[The data]
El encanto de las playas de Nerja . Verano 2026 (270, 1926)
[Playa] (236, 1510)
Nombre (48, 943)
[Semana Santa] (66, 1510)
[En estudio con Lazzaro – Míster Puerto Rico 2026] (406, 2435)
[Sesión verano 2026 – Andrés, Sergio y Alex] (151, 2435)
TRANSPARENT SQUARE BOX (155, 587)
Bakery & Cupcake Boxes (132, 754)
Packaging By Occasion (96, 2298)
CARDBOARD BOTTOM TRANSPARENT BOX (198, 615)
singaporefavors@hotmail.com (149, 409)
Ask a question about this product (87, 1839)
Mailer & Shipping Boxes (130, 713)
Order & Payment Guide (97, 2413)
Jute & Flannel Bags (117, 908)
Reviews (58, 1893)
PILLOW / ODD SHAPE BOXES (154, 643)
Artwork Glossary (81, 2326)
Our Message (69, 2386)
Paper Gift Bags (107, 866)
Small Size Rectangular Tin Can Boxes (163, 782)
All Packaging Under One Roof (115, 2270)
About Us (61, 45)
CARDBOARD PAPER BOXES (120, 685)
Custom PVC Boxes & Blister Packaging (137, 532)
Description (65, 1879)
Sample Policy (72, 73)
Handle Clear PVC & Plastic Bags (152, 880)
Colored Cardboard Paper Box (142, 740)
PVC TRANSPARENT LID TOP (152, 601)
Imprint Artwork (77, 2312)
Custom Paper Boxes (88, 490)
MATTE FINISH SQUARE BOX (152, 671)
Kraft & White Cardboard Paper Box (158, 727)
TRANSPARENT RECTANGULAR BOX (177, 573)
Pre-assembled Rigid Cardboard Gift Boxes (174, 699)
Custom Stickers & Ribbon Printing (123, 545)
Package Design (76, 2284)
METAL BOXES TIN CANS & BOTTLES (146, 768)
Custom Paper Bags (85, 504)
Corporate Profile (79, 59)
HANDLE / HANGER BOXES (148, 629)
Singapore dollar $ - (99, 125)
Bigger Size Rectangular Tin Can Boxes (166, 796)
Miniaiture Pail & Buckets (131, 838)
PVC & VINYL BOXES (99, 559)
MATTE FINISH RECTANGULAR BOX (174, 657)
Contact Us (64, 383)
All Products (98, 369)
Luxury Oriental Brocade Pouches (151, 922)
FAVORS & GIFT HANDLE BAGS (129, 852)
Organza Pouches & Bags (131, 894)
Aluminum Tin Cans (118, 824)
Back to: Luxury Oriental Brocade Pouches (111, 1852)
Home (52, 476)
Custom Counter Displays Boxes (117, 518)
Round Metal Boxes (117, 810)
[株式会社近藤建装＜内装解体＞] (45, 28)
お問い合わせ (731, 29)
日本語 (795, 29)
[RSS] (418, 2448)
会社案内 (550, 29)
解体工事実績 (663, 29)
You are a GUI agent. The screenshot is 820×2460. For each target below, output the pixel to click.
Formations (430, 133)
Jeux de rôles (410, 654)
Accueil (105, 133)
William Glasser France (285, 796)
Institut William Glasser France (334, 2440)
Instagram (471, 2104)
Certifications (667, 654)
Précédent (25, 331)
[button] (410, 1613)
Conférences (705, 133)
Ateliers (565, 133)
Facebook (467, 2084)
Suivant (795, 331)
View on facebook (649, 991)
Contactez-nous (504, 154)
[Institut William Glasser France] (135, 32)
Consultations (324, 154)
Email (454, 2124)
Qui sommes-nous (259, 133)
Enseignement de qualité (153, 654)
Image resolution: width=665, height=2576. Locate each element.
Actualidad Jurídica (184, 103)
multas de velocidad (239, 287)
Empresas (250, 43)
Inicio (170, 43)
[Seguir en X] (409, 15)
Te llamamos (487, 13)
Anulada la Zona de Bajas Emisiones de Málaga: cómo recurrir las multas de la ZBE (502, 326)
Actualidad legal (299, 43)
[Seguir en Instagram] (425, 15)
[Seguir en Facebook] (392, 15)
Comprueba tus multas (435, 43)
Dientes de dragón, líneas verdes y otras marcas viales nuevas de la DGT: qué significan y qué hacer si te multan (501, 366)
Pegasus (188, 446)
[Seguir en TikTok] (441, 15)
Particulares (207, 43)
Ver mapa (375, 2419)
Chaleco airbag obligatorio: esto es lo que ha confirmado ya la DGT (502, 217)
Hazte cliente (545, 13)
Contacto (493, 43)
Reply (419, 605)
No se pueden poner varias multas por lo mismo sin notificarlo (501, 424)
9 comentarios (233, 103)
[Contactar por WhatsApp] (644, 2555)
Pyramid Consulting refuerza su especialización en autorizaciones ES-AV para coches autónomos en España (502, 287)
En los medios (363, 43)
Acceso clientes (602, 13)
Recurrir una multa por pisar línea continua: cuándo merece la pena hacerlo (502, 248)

[Aim of the task]
Which lines above run from the one containing "Chaleco airbag obligatorio: esto" down to the one containing "Pyramid Consulting refuerza"? Repeat exactly those, both ends included, and nothing else.

[Your solution]
Chaleco airbag obligatorio: esto es lo que ha confirmado ya la DGT (502, 217)
Hazte cliente (545, 13)
Contacto (493, 43)
Reply (419, 605)
No se pueden poner varias multas por lo mismo sin notificarlo (501, 424)
9 comentarios (233, 103)
[Contactar por WhatsApp] (644, 2555)
Pyramid Consulting refuerza su especialización en autorizaciones ES-AV para coches autónomos en España (502, 287)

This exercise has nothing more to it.